People seeking assisted living "have to leave" their homes for more round-the-clock care, he said, while those who may have sought independent living want the market value of their homes to rise before they move.
Senior housing development will begin to level off in the coming decade, but it's predicted to pick up substantially from 2020 onwards as the "leading edge of the baby boom" generation begins turning 75, said Melchior.
Cullen points out that while senior housing construction has been rising, many seniors plan to stay in their homes as long as possible. The average age of a senior entering assisted living is 85 -- a 20-year difference from the age many people retire.
What happens in those two decades? For people ages 55 to 65 considering a move, almost as many plan to upsize as downsize, Cullen said, and nearly all seek a single-level house. The reason they are looking for a larger home is so that they have enough room for visiting adult children and grandkids, she said.
There's another reason, too. "We're seeing a lot more 65- and 75-year-olds taking care of aging parents in their 80s and 90s," Cullen said.
Baby boomers are lot more picky than their parents ever were in selecting a new home, forcing builders to tailor developments to meet a wider range of lifestyle needs and income levels, said Gayle Kvenvold, president and CEO of Aging Services of Minnesota in St. Paul. "If you've seen one housing setting or one community you've [only] seen one ... there is so much diversity across the state and even within communities. In the field we talk about community and customer-tailored housing and in fact that is what you have -- everything from very small to very large, to independent senior housing to very service-intensive senior housing."
Kvenvold sees the emergence of campuses of the sort found at Carondelet Village in St. Paul as a sign of the future. By the time the project is complete, it will have more than 200 apartments for seniors who want independent or assisted living, or "memory care" for dementia sufferers, and it already has a waiting list of more than 1,000. The advantages of a campus setting with different environments is that seniors can graduate to more intensive care in assisted living or and memory care units.
However, many memory care communities tend to be small and fit into established neighborhoods. One example, English Rose Suites, sits in a residential area of Edina that barely has a sign, says Kvenvold, who believes more small developments will be in the offing.

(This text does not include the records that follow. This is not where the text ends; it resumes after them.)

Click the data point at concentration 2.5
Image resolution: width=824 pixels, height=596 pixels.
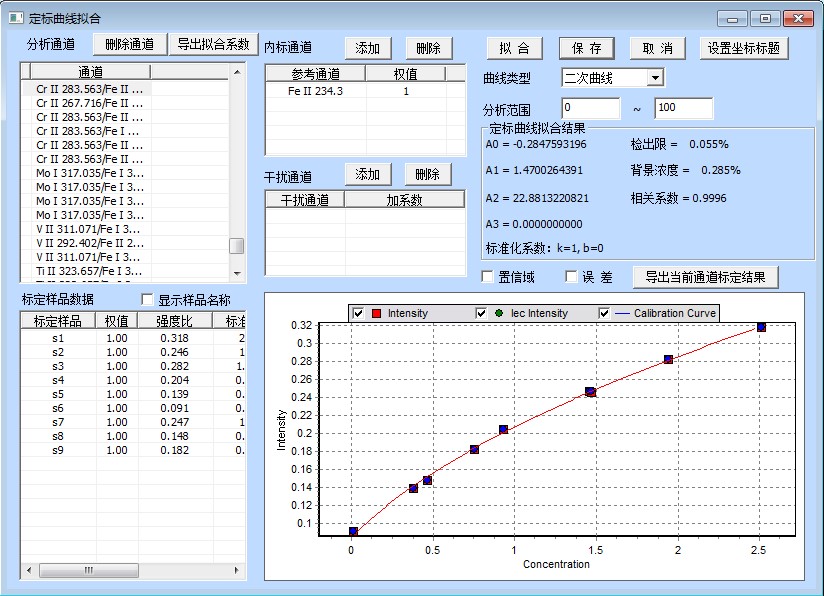click(761, 327)
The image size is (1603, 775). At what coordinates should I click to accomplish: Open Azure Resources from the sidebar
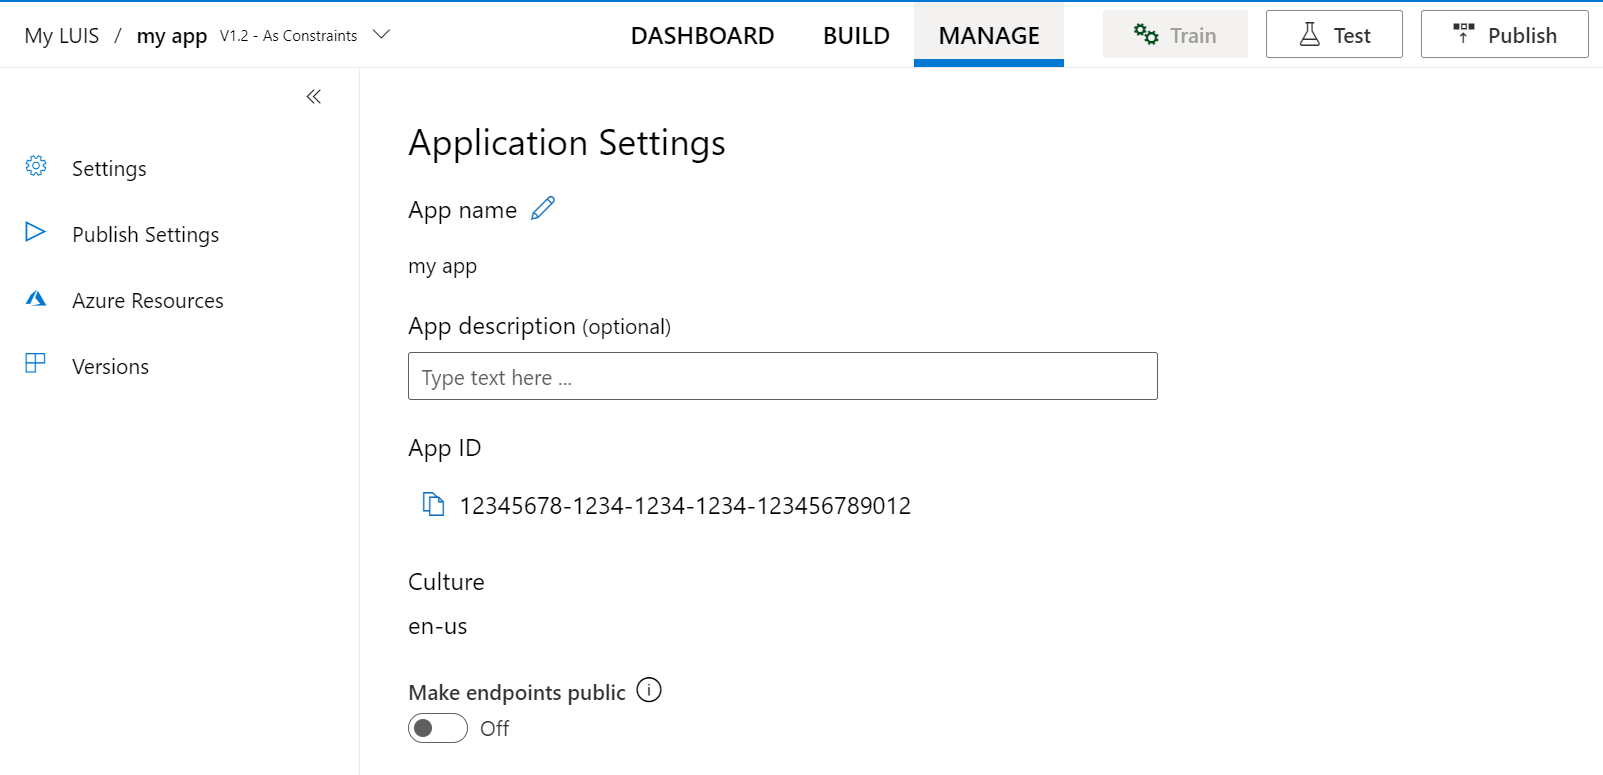pos(148,301)
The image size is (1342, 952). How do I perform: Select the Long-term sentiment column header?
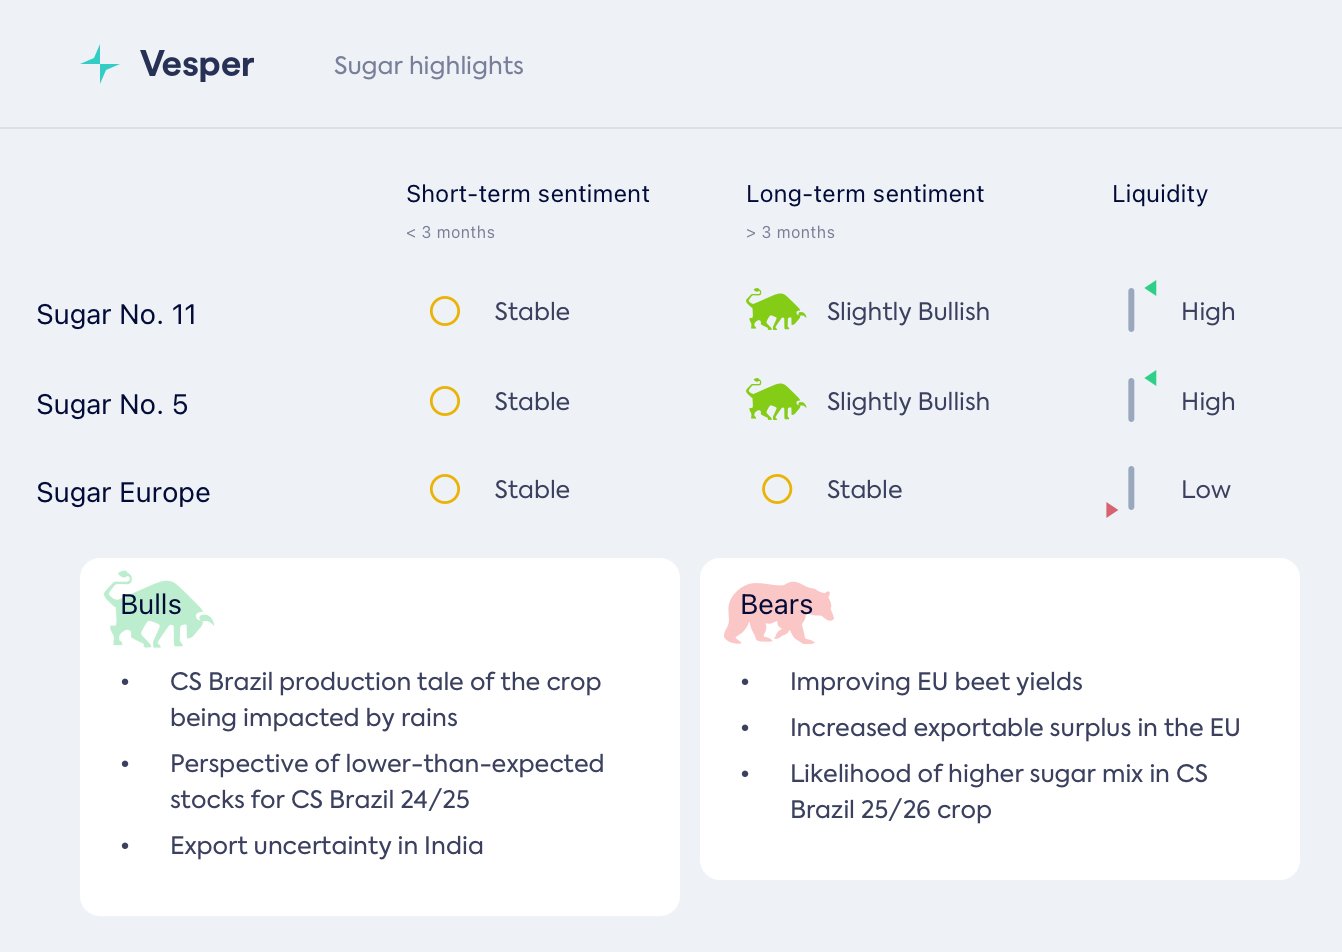865,194
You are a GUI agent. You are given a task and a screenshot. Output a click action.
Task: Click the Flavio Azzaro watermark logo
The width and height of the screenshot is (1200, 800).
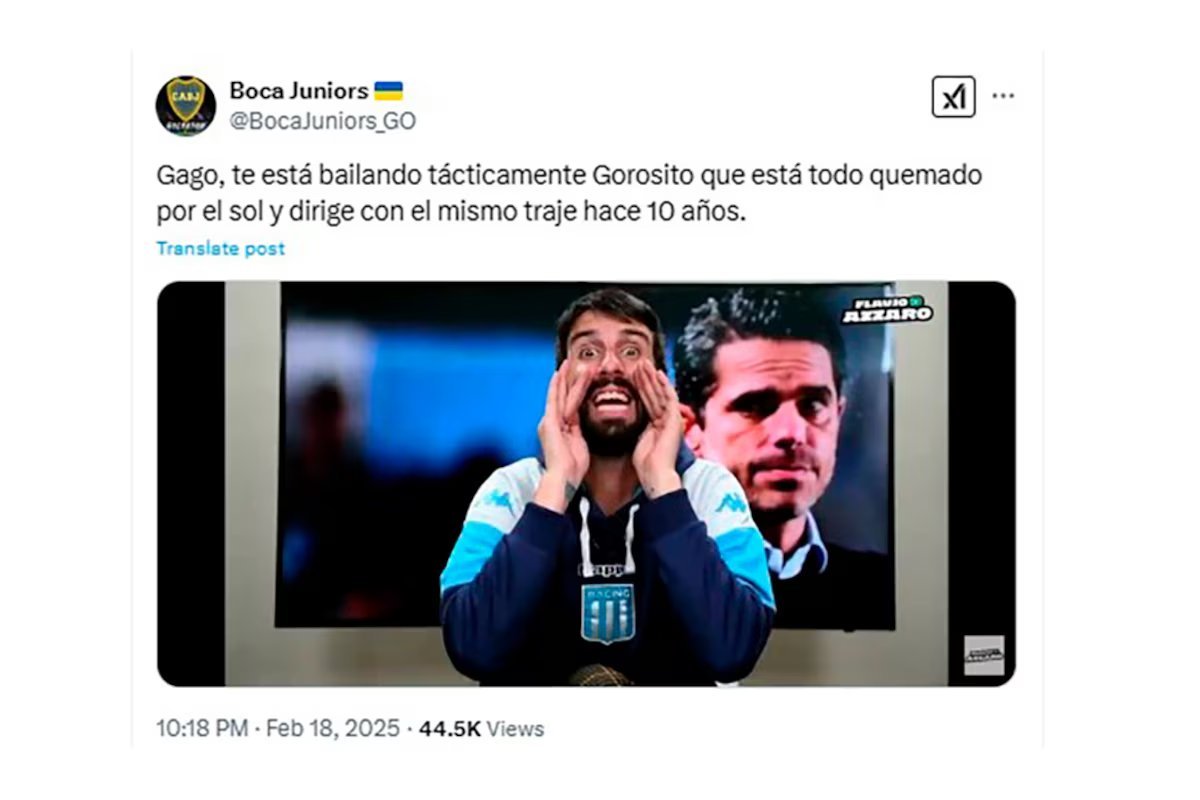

The discussion -- and the developments -- have largely focused on middle-class baby boomers, but the real challenge is serving seniors with limited incomes.
"There remains a gap for affordable senior housing," said Kvenvold. "It's very difficult from a development standpoint to put together the subsidy streams that fund the services with the subsidies that lower the cost of capital that produces a really affordable setting."
Frank Jossi is a freelance writer based in St. Paul.